# Exercise objective:
Please copy out the records starting at the line containing "Screen dimensions: 1092x391" and ending at the line containing "Looking at the screenshot, I should 704,41.", swapping "Social" for "Community" and changing nothing else.

# Data rows:
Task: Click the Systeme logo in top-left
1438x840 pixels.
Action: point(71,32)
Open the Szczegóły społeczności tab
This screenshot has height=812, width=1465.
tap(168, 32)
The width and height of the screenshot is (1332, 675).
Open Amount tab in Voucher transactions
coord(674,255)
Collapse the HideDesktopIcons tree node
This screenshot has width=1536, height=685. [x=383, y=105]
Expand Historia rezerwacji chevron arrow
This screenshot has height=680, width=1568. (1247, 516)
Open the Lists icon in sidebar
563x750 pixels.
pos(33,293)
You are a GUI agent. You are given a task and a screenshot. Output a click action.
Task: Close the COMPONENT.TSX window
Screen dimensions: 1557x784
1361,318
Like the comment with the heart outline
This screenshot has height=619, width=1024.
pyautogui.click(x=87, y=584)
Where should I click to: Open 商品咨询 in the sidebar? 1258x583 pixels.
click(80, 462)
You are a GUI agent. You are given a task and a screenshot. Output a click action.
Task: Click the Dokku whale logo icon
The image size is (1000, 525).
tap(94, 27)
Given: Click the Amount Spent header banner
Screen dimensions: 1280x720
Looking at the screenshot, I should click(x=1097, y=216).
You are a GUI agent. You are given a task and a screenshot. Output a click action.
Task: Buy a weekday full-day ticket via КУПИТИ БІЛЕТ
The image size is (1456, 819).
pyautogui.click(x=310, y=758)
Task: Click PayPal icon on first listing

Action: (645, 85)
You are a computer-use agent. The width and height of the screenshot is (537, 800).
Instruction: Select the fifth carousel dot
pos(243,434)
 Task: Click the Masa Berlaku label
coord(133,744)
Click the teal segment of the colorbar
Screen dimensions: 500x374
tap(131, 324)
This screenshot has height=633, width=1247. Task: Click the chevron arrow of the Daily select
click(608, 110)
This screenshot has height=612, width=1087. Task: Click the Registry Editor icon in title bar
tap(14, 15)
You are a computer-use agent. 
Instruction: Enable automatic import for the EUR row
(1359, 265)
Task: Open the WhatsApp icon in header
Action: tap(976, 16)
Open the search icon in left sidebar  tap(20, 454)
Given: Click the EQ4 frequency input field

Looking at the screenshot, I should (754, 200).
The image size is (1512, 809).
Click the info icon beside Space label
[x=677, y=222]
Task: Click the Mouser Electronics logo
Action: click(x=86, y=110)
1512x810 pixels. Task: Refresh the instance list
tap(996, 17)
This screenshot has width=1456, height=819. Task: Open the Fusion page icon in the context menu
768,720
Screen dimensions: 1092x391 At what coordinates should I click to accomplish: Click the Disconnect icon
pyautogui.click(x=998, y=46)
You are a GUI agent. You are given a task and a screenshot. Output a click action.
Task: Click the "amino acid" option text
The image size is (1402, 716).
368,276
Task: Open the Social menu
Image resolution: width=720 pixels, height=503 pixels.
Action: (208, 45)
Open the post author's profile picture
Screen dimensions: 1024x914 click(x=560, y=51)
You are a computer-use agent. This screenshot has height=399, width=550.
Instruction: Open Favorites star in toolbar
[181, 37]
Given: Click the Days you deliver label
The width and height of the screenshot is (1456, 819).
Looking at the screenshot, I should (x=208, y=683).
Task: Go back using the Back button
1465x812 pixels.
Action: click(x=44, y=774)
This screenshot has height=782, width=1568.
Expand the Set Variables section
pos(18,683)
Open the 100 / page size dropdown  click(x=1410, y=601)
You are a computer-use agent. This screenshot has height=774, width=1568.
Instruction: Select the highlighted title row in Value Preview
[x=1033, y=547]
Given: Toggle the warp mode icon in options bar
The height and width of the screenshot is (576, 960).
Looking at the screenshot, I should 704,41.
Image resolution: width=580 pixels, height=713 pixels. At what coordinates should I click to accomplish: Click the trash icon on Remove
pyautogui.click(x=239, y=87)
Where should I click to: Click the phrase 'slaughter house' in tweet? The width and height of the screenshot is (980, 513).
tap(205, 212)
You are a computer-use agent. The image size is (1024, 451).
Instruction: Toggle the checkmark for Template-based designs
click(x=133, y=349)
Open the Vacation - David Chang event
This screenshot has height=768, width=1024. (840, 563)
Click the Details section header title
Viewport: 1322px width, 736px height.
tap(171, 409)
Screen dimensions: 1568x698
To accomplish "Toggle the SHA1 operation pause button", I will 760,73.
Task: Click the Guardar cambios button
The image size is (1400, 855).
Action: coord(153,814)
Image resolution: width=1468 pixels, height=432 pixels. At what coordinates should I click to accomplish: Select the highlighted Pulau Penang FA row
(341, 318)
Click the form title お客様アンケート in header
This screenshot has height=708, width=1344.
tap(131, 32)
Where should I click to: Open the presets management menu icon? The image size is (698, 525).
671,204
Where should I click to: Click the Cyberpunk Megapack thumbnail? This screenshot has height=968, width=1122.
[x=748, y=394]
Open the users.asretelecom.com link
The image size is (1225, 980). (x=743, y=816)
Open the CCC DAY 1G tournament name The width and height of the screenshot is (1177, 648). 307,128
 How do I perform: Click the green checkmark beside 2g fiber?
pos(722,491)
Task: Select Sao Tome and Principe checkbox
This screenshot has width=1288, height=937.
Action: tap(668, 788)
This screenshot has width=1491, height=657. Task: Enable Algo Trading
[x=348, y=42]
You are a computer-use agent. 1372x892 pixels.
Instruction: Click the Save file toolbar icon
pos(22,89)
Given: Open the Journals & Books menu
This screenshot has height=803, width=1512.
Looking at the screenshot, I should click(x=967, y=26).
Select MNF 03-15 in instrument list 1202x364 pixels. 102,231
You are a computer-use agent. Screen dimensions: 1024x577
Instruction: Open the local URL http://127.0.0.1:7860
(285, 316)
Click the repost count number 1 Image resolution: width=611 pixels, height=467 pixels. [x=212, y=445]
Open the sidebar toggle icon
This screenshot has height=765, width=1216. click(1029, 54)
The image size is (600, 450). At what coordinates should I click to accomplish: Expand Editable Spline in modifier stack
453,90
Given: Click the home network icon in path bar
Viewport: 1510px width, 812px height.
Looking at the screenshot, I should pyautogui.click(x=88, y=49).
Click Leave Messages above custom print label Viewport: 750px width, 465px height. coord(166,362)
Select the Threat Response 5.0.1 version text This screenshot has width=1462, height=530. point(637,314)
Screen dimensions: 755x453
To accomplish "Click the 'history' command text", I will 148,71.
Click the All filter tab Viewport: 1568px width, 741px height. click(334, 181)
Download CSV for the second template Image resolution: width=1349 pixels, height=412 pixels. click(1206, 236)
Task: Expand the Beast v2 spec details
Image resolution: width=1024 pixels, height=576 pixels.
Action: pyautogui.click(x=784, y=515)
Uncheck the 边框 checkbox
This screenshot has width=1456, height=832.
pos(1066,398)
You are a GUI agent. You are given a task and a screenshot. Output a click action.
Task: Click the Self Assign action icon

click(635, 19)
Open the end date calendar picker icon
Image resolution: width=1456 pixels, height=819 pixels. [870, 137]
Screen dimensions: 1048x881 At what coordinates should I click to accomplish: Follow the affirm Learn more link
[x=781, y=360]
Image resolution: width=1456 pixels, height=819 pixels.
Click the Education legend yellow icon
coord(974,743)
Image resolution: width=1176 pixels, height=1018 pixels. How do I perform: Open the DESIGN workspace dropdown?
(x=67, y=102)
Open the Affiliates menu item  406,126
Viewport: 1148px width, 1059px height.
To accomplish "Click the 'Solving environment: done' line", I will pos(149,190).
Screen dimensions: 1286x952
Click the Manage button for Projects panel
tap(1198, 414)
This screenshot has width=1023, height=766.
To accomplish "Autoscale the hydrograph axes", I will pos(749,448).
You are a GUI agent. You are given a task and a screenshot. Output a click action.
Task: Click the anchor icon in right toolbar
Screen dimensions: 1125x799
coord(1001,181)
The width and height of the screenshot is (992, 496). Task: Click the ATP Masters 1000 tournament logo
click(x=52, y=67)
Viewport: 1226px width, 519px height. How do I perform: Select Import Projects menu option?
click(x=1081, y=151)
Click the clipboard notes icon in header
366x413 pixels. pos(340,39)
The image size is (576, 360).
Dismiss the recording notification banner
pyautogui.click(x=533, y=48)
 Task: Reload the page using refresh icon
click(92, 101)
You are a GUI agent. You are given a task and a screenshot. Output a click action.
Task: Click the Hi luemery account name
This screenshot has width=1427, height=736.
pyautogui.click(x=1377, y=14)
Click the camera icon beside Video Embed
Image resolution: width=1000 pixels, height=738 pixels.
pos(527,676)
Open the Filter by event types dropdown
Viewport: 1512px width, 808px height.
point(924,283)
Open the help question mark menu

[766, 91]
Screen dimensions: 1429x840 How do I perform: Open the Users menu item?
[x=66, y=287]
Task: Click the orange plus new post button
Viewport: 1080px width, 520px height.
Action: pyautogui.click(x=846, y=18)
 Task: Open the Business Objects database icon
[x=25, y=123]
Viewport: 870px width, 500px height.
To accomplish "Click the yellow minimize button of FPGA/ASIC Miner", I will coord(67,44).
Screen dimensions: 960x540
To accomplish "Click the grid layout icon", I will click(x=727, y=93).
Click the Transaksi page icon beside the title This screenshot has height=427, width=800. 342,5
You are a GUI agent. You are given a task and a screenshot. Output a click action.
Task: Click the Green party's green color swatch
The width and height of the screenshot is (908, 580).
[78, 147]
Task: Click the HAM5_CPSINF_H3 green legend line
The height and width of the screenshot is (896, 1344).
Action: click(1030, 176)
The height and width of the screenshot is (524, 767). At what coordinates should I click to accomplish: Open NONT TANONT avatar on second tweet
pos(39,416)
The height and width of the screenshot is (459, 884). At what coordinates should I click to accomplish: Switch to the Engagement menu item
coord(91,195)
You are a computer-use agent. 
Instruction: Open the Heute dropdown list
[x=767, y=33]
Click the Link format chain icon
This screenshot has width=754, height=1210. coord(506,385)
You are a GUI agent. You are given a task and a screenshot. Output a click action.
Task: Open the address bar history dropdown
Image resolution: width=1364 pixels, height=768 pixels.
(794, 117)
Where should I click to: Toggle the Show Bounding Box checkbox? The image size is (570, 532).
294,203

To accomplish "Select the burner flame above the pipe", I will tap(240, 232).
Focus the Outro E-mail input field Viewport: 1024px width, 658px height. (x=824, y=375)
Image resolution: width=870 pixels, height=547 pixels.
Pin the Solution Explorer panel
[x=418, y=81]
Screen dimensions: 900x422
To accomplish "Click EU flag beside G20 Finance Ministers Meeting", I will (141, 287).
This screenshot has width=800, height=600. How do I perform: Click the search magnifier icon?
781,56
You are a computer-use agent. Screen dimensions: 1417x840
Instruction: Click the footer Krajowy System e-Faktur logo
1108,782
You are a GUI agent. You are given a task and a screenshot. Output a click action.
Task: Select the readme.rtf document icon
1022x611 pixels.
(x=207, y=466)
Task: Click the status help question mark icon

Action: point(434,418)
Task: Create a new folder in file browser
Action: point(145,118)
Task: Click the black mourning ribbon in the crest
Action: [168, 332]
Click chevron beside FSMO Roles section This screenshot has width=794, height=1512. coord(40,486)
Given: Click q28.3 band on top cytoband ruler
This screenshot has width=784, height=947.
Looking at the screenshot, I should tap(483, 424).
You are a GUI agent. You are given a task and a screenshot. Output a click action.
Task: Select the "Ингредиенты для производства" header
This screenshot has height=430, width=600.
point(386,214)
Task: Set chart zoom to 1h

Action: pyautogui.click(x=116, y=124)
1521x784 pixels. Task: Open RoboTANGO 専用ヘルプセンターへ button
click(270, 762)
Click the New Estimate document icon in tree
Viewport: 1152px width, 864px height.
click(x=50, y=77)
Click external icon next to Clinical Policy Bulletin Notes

# Solution:
Screen dimensions: 1092x391 At what coordinates should I click to accomplish: Click the Disconnect icon
pyautogui.click(x=998, y=46)
You are a GUI agent. You are given a task and a screenshot. Output a click action.
Task: Click the "amino acid" option text
The image size is (1402, 716).
368,276
Task: Open the Community menu
Image resolution: width=720 pixels, height=503 pixels.
Action: (208, 45)
Open the post author's profile picture
Screen dimensions: 1024x914 click(x=560, y=51)
You are a computer-use agent. This screenshot has height=399, width=550.
Instruction: Open Favorites star in toolbar
[181, 37]
Given: Click the Days you deliver label
The width and height of the screenshot is (1456, 819).
Looking at the screenshot, I should (x=208, y=683).
Task: Go back using the Back button
1465x812 pixels.
Action: click(x=44, y=774)
This screenshot has height=782, width=1568.
Expand the Set Variables section
pos(18,683)
Open the 100 / page size dropdown  click(x=1410, y=601)
You are a computer-use agent. This screenshot has height=774, width=1568.
Instruction: Select the highlighted title row in Value Preview
[x=1033, y=547]
Given: Toggle the warp mode icon in options bar
The height and width of the screenshot is (576, 960).
Looking at the screenshot, I should 704,41.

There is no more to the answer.